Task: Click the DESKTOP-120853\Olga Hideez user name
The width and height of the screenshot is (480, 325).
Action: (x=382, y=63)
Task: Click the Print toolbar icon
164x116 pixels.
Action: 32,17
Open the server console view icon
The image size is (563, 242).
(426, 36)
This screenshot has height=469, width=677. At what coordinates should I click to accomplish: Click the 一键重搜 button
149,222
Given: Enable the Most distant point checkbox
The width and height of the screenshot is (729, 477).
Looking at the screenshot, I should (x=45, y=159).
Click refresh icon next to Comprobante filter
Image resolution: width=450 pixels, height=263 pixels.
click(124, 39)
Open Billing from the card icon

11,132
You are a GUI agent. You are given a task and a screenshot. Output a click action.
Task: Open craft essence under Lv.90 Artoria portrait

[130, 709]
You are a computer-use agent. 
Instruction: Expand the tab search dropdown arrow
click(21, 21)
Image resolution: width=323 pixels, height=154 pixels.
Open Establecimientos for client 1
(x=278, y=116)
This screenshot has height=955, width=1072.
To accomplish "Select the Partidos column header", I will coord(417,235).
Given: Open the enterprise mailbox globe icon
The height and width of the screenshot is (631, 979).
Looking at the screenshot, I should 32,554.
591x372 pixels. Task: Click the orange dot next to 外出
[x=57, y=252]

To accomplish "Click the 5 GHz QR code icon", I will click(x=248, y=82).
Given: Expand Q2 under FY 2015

# Brief
Your output should be an exact copy of the lines from the one containing "Given: Open the enterprise mailbox globe icon" through the last line of the data above.

# Completed task
Given: Open the enterprise mailbox globe icon
The height and width of the screenshot is (631, 979).
Looking at the screenshot, I should 32,554.
591x372 pixels. Task: Click the orange dot next to 外出
[x=57, y=252]

To accomplish "Click the 5 GHz QR code icon", I will click(x=248, y=82).
Given: Expand Q2 under FY 2015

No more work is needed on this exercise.